14 Mayıs seçimleri ve "siyasi belirsizlik" endişesi
"Türkiye'de istikrar AB için büyük önem taşıyor"
14 Mayıs seçimleri ve "siyasi belirsizlik" endişesi
Dünya başkentlerinde dikkatler, 14 Mayıs seçimlerinden sonra Türkiye siyaset sahnesinde yaşanacak gelişmelere çevrildi.
Seçimler öncesinde AKP iktidarının sertleşen söylemleri, "dış güçlerin müdahalesi", "darbe" ve "ihanet" gibi ağır suçlamaları, gerilimi tehlikeli bir şekilde tırmandırdı. Sandıklardaki oy sayımının başlaması itibariyle tansiyonun daha da tırmanması, seçim sonuçlarıyla ilgili olarak taraflar arasında çetin bir "itiraz mücadelesinin" yaşanabileceği tahmin ediliyor.
Cumhurbaşkanı ve milletvekili seçimleri, sadece Türkiye'nin siyasi ve ekonomik geleceği bakımından önemli bir dönüm noktası değil.
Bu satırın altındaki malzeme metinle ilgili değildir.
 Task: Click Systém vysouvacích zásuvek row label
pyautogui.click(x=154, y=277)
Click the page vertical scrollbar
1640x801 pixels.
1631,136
Jeostratejik konumu nedeniyle Türkiye'de yaşanması muhtemel gelişmeler, hem bölgesel hem küresel dengeleri de etkileme potansiyeline sahip.
"Türkiye'de istikrar AB için büyük önem taşıyor"
Düşünce kuruluşu Avrupa Komşuluk Konseyi (ENC) Direktörü Samuel Doveri Vesterbye, Avrupa Birliği'nin (AB) Türkiye'de siyasi istikrarın korunmasında "çok yüksek bir çıkarı" olduğunu, istikrarsızlığa yol açabilecek gelişmelerin hem güvenlik hem göç akını hem de ekonomi gibi alanlarda, AB'yi etkilemesi muhtemel sonuçlar doğurabileceğini söyledi.
DW Türkçe'ye konuşan Vesterbye, Türkiye'nin özellikle AB'nin tedarik zincirlerinde, "yeri doldurulamayacak nitelikte" bir konuma sahip olduğunu vurguladı. AB'nin Türkiye'de ciddi boyutta doğrudan yabancı yatırımlarının bulunduğunu anlatan Vesterbye, "AB'nin tedarik zincirleri ve ticari güzergahı bakımından Türkiye çok ama çok önemli bir ülke. Türkiye'nin yerini doldurabilecek, kalifiye iş gücüne, altyapıya ve ticaret ağlarına sahip başka bir coğrafya bulunmamakta. Bu nedenle Türkiye'de seçimlerden sonra siyasi istikrarın tesisi hayati bir önem taşıyor" diye konuştu.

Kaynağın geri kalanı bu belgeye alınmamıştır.